**AIM:** Pick up the forum thread about Tobias Crisp where it stops and write the next part.

**DOCUMENT SEGMENT:**
# Tobias Crisp



## JBaldwin (May 5, 2010)

Anyone know anything about Tobias Crisp 1600-1643? 

Today I discovered that someone in our church is a descendent of Crisp. This guy told me that John Gill said that Crisp was one of the greatest preachers that ever lived. I read, however, that Crisp was an antonomianist. I didn't think Gill was. Can anyone clarify this?


----------



## rbcbob (May 6, 2010)

> The leaders of the Antinomian party were named in a petition sent to the 10 August, 1643, when the books complained of were Crisp’s ‘Christ Alone Exalted’ …



Ernest F. Kevan, The Grace of Law, p.25


----------



## DMcFadden (May 6, 2010)

**DATA LISTING:**
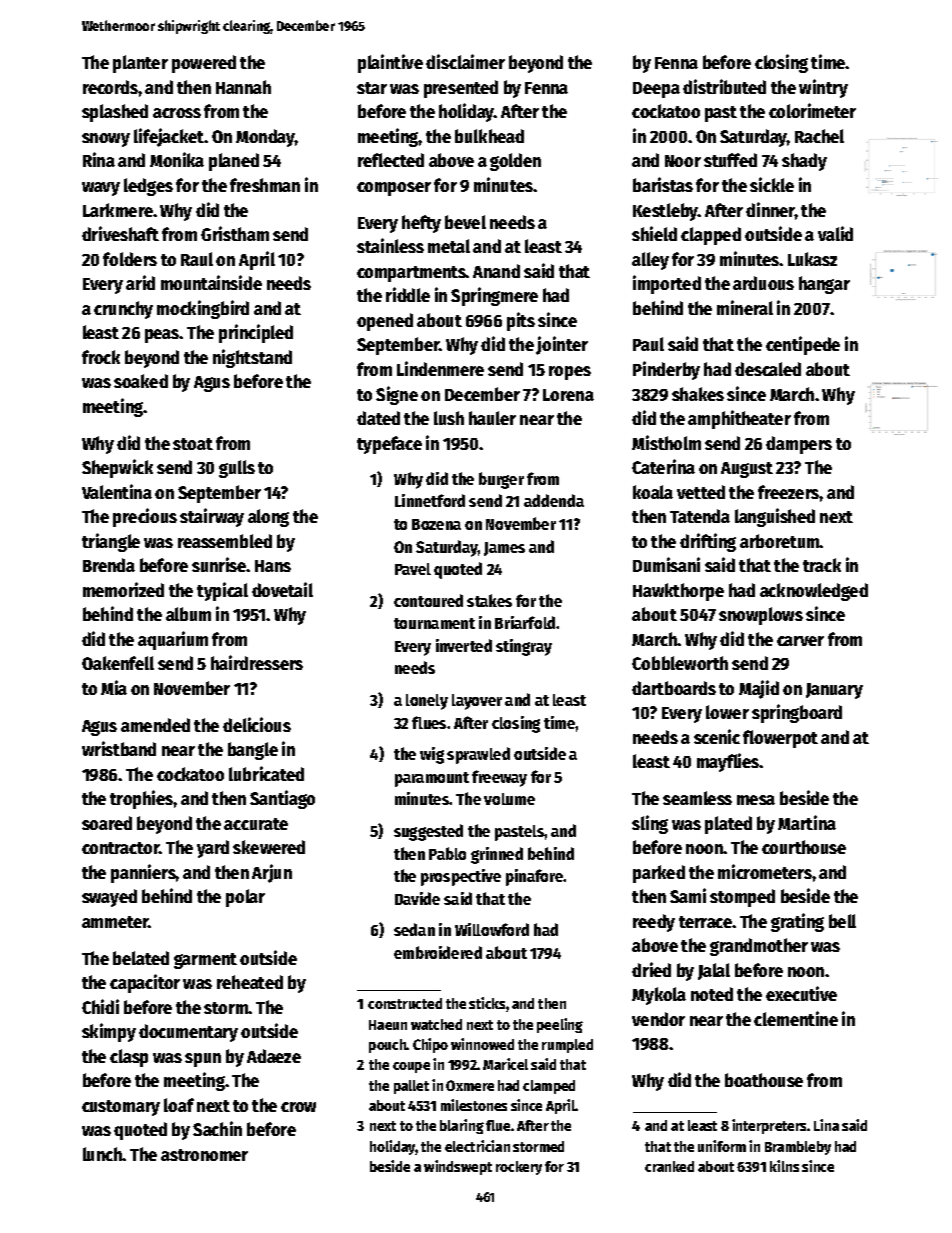  Describe the element at coordinates (204, 64) in the screenshot. I see `powered` at that location.
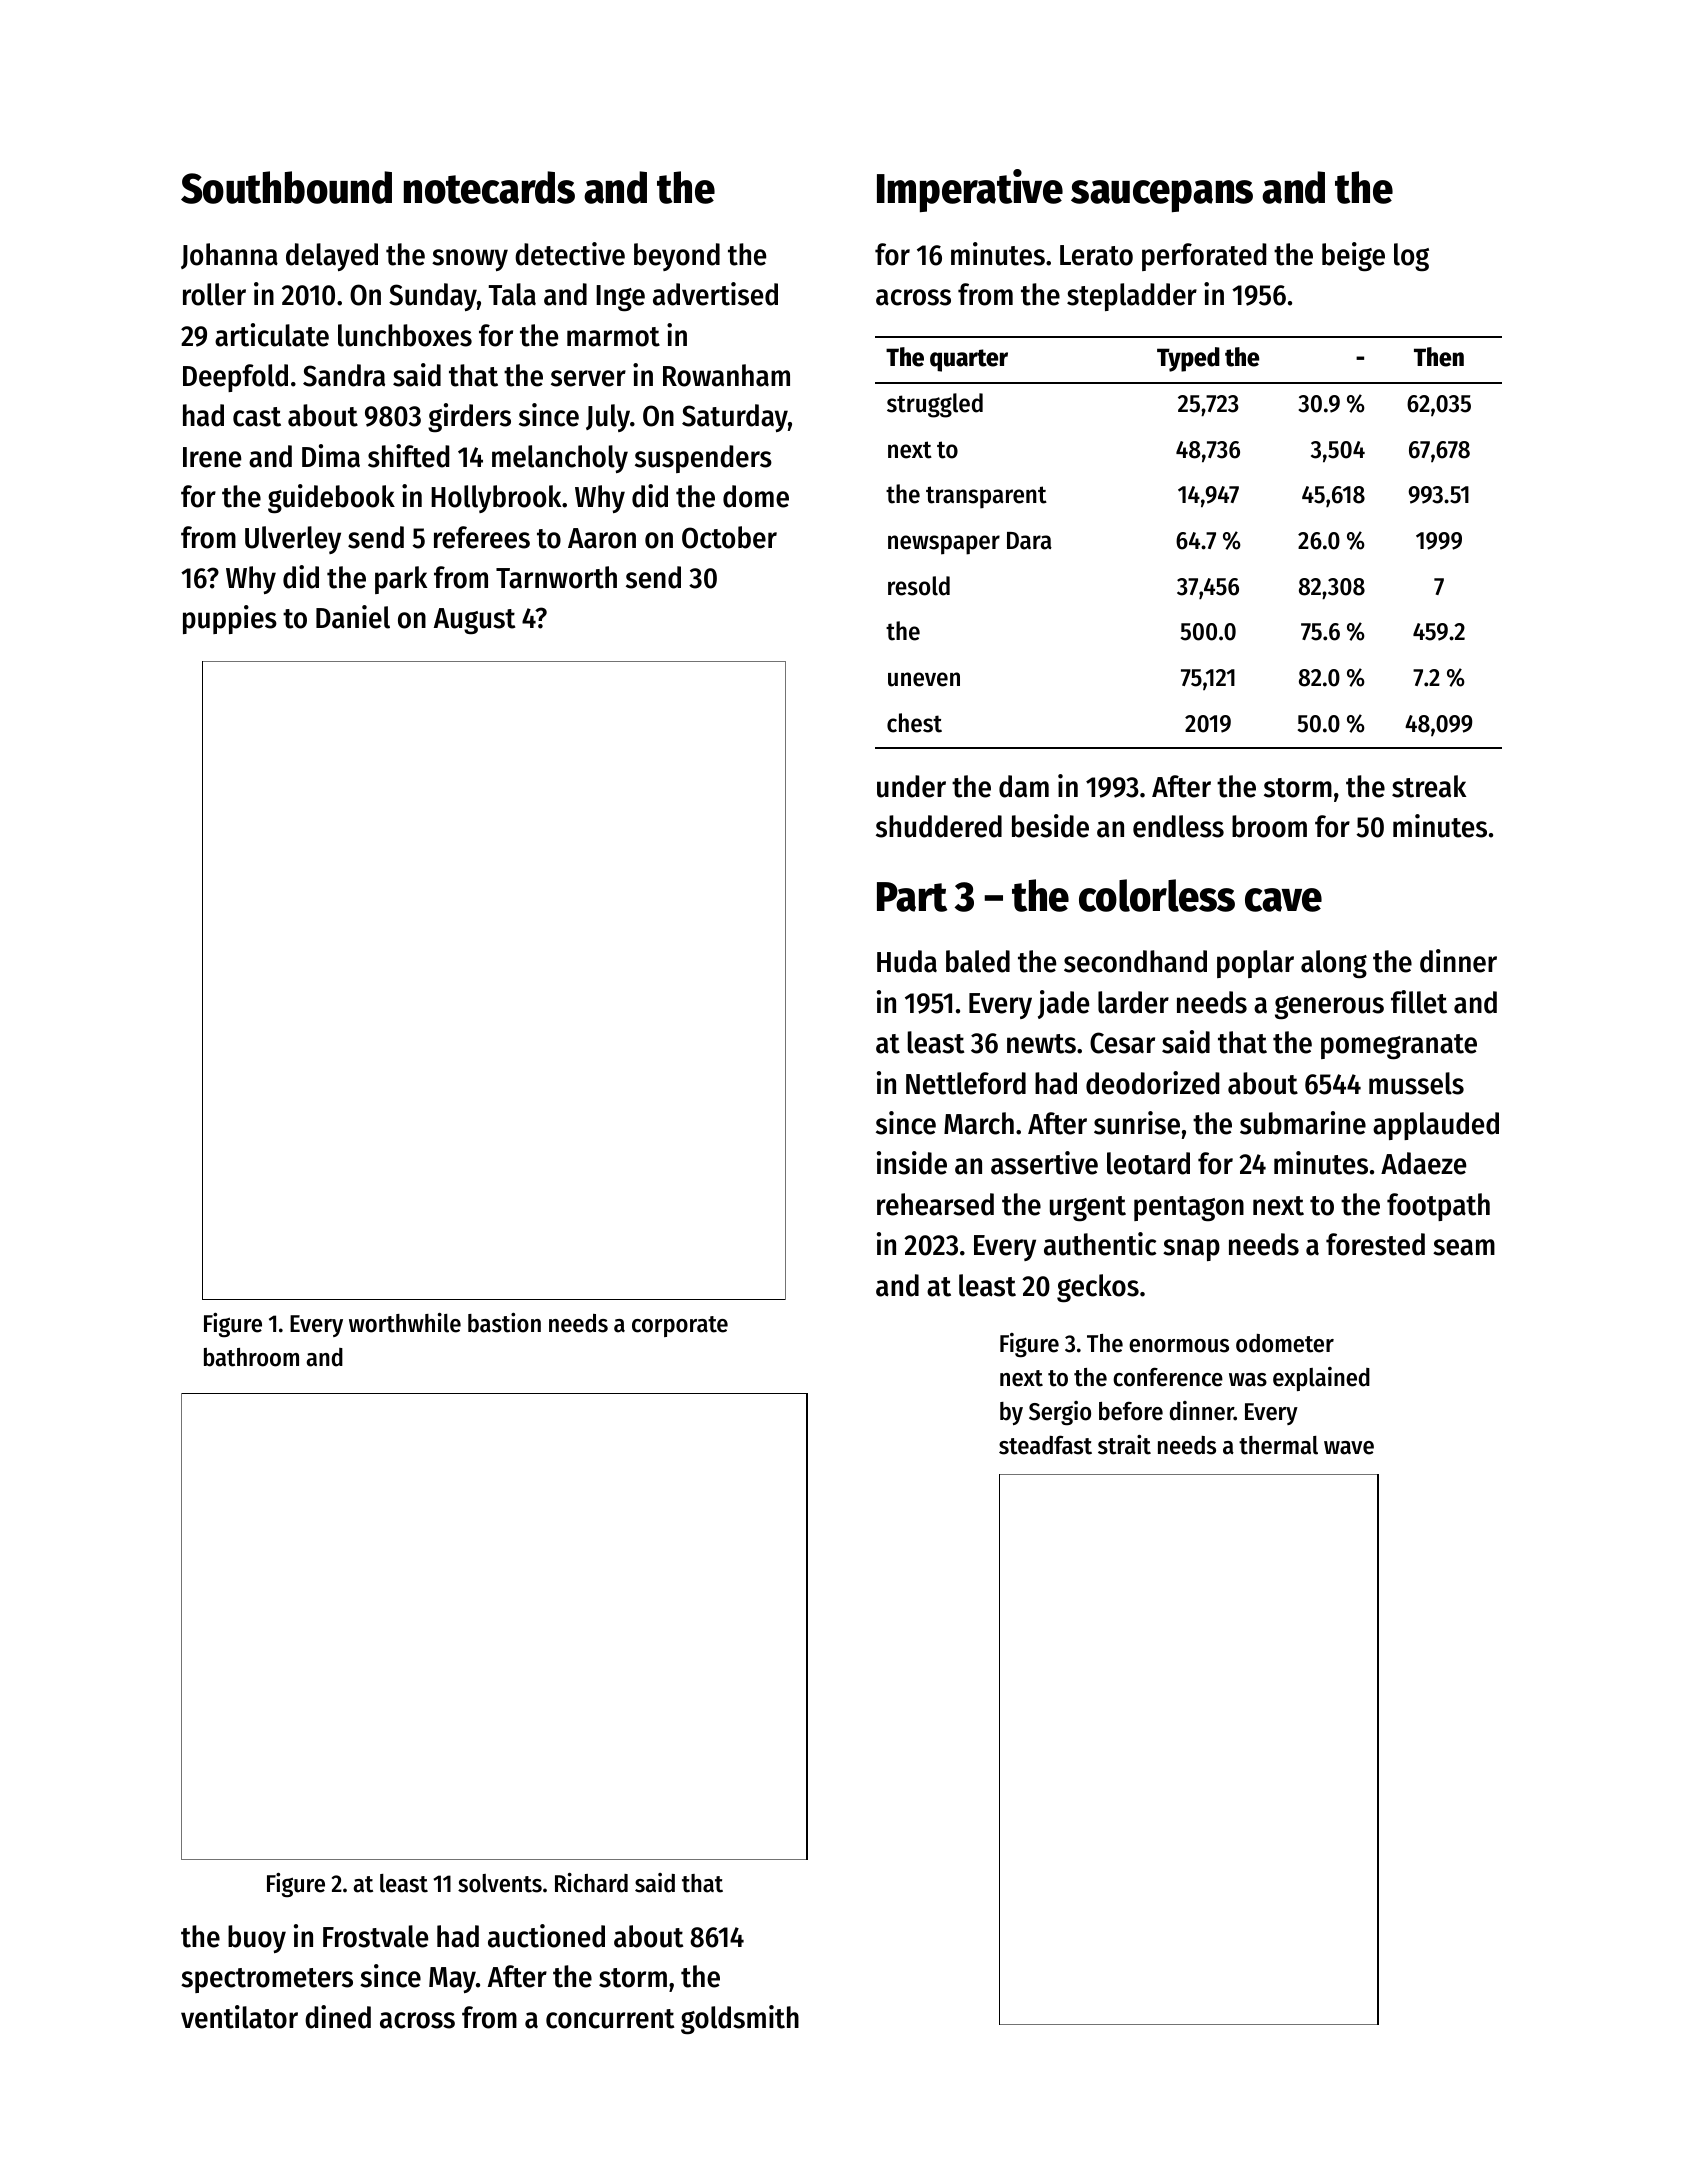  What do you see at coordinates (500, 1883) in the screenshot?
I see `solvents` at bounding box center [500, 1883].
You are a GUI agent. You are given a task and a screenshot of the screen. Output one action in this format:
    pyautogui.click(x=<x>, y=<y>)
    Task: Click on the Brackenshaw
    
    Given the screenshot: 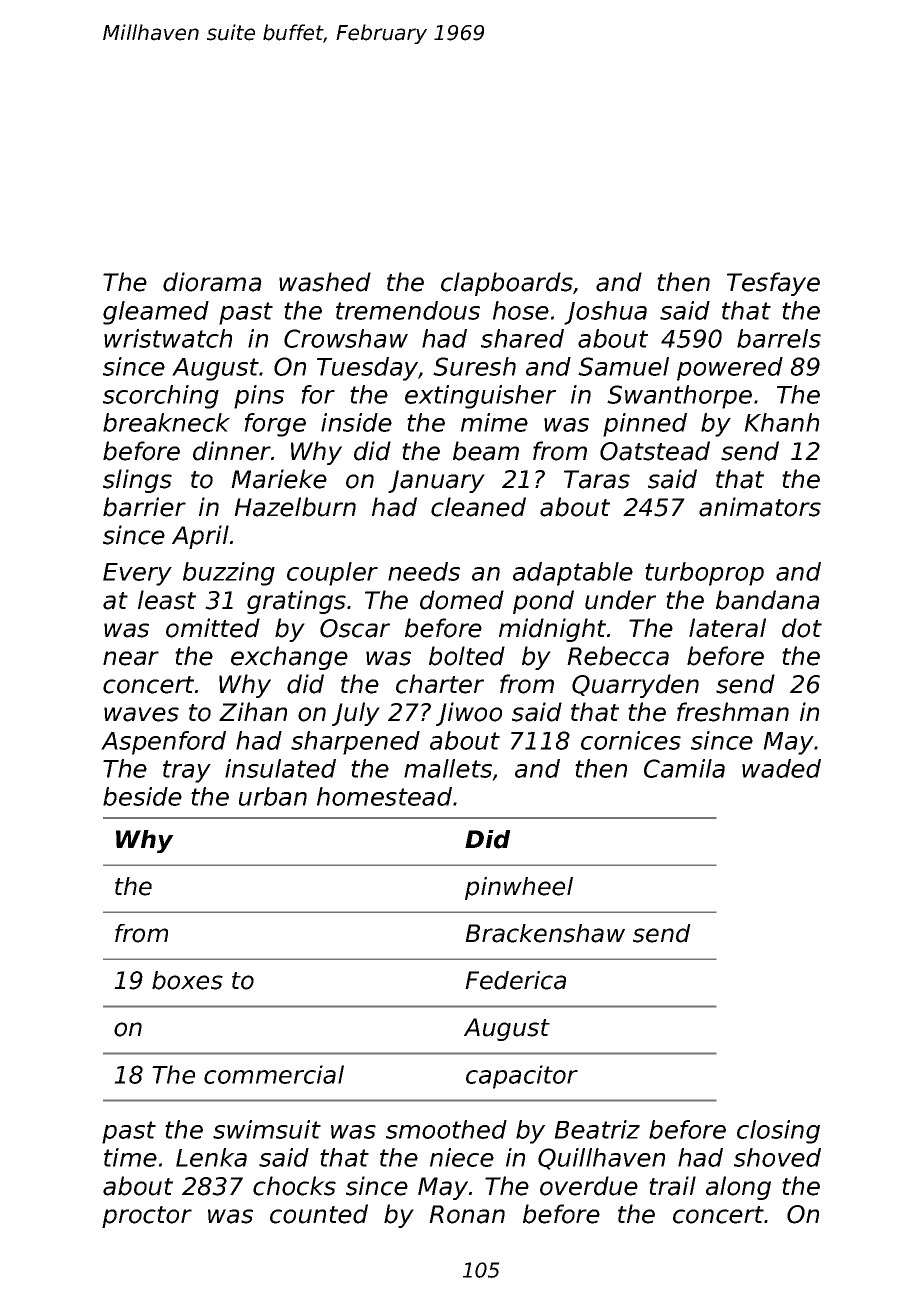 What is the action you would take?
    pyautogui.click(x=545, y=933)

**REPLY:**
The event that help start the "down grade" controversy for Spurgeon, involved an article published in the Sword and Trowel in 1887 by Robert Shindler, a Baptist pastor and close associate of Spurgeon's. Spurgeon gave full support to Shindler's article and the fight was engaged. A section of it deals with the Tobias Crisp controversy:



> Antinomianism was the term applied to the teaching of Dr. Tobias Crisp. Crisp had been an Arminian, but became an ardent Calvinist, going, perhaps, a little beyond Calvin in some things. He died in 1642, and his sermons were published by his son forty-five years after his death. They were printed from short-hand notes compared with Dr. Crisp's own notes, and therefore were lacking in that correctness and finish which the author's own hand would have given them. This will account for the crudeness of some of his expressions. He was a man of strong faith, ardent zeal, holy life, and great devotion and faithfulness in his ministerial work. He was called an Antinomian, but the term was misapplied. Many of his statements, however, while they will readily admit of an orthodox sense, lie open to the charge of going beyond the truth.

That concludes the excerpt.